President Emmanuel Macron yesterday faced mass protests as trade unionists seek to galvanise angry students, public sector workers and striking train drivers into a joint movement against his multi-pronged drive to overhaul the French economy.
The hard-line CGT union has urged the broad spectrum of groups opposed to Macron's overhauls to come together on the streets, with some left-wingers dreaming of a re-run of the huge May 1968 demonstrations that shook France half a century ago.
Pressure has been mounting on Macron nearly a year since the 40-year-old centrist swept to power, with a survey by Ifop-Fiducial released Wednesday suggesting that 58 percent of voters were unhappy with his presidency.
But unions have also struggled to muster public support for their opposition movements, in particular the strikes aimed at torpedoing the emblematic overhaul of the state rail operator SNCF.

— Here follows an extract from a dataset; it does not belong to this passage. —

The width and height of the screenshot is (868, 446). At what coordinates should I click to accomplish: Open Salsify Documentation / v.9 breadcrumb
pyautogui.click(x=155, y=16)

"They are in the street because they don't want anything to change," Macron said during a trip Wednesday to the eastern town of Saint-Die-des-Vosges, where he was booed by trade unionists.
Macron's leftwing critics accuse the business-friendly former investment banker of seeking to take a sledgehammer to public services, citing his pledge to cut 120,000 public-sector jobs over his five-year term.
Various groups have staged strikes and demonstrations against Macron over the past year, including a series of mass protests that have drawn hundreds of thousands onto the streets.
Thursday will see an attempt at a joint show of force by anti-Macron groups, including students angered by plans to make university admissions more selective.